• Your objective: Here is a block of records. Copy every one of them exactly.

○ ○ ○ ○ ○

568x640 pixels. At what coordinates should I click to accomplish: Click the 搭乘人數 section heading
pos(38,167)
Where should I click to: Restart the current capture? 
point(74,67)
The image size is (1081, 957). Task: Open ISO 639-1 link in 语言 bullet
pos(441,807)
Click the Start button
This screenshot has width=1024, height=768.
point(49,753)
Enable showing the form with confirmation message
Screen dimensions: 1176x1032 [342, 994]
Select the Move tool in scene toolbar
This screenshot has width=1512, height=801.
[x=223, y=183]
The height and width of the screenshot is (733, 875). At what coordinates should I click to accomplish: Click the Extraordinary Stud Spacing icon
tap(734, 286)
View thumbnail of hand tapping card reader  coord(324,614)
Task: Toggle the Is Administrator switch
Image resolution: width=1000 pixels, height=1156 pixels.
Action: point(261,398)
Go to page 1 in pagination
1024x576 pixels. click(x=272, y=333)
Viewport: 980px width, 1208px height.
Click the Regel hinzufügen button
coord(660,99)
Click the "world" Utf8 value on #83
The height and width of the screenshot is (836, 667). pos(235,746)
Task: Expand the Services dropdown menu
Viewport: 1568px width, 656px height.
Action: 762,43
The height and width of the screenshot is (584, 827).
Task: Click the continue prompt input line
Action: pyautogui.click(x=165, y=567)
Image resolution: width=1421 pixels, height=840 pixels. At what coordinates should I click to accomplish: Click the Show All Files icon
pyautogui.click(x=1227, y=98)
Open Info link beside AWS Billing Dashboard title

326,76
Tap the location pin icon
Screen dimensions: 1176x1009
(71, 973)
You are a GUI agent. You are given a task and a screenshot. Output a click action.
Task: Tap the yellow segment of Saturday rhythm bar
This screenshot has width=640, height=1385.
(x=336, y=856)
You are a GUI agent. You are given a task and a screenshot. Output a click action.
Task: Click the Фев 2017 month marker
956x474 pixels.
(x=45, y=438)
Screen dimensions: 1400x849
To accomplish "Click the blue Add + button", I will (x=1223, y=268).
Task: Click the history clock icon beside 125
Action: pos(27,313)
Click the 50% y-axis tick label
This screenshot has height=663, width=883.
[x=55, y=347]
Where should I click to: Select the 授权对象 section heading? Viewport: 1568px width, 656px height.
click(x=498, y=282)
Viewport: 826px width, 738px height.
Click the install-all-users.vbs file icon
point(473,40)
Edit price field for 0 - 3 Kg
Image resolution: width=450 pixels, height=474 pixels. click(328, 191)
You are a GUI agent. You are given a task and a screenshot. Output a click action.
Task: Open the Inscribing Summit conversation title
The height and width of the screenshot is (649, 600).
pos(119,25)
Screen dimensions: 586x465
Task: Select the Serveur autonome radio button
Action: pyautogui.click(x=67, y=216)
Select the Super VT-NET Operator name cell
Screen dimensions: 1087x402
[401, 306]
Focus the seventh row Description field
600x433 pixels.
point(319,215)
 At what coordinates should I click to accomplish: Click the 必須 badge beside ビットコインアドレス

○ ○ ○ ○ ○

• Response:
568x640 pixels. At what coordinates should I click to accomplish: Click the 搭乘人數 section heading
pos(38,167)
Where should I click to: Restart the current capture? 
point(74,67)
The image size is (1081, 957). Task: Open ISO 639-1 link in 语言 bullet
pos(441,807)
Click the Start button
This screenshot has width=1024, height=768.
point(49,753)
Enable showing the form with confirmation message
Screen dimensions: 1176x1032 [342, 994]
Select the Move tool in scene toolbar
This screenshot has width=1512, height=801.
[x=223, y=183]
The height and width of the screenshot is (733, 875). At what coordinates should I click to accomplish: Click the Extraordinary Stud Spacing icon
tap(734, 286)
View thumbnail of hand tapping card reader  coord(324,614)
Task: Toggle the Is Administrator switch
Image resolution: width=1000 pixels, height=1156 pixels.
Action: point(261,398)
Go to page 1 in pagination
1024x576 pixels. click(x=272, y=333)
Viewport: 980px width, 1208px height.
Click the Regel hinzufügen button
coord(660,99)
Click the "world" Utf8 value on #83
The height and width of the screenshot is (836, 667). pos(235,746)
Task: Expand the Services dropdown menu
Viewport: 1568px width, 656px height.
Action: 762,43
The height and width of the screenshot is (584, 827).
Task: Click the continue prompt input line
Action: pyautogui.click(x=165, y=567)
Image resolution: width=1421 pixels, height=840 pixels. At what coordinates should I click to accomplish: Click the Show All Files icon
pyautogui.click(x=1227, y=98)
Open Info link beside AWS Billing Dashboard title

326,76
Tap the location pin icon
Screen dimensions: 1176x1009
(71, 973)
You are a GUI agent. You are given a task and a screenshot. Output a click action.
Task: Tap the yellow segment of Saturday rhythm bar
This screenshot has width=640, height=1385.
(x=336, y=856)
You are a GUI agent. You are given a task and a screenshot. Output a click action.
Task: Click the Фев 2017 month marker
956x474 pixels.
(x=45, y=438)
Screen dimensions: 1400x849
To accomplish "Click the blue Add + button", I will (x=1223, y=268).
Task: Click the history clock icon beside 125
Action: pos(27,313)
Click the 50% y-axis tick label
This screenshot has height=663, width=883.
[x=55, y=347]
Where should I click to: Select the 授权对象 section heading? Viewport: 1568px width, 656px height.
click(x=498, y=282)
Viewport: 826px width, 738px height.
Click the install-all-users.vbs file icon
point(473,40)
Edit price field for 0 - 3 Kg
Image resolution: width=450 pixels, height=474 pixels. click(328, 191)
You are a GUI agent. You are given a task and a screenshot. Output a click action.
Task: Open the Inscribing Summit conversation title
The height and width of the screenshot is (649, 600).
pos(119,25)
Screen dimensions: 586x465
Task: Select the Serveur autonome radio button
Action: pyautogui.click(x=67, y=216)
Select the Super VT-NET Operator name cell
Screen dimensions: 1087x402
[401, 306]
Focus the seventh row Description field
600x433 pixels.
point(319,215)
 At what coordinates should I click to accomplish: Click the 必須 badge beside ビットコインアドレス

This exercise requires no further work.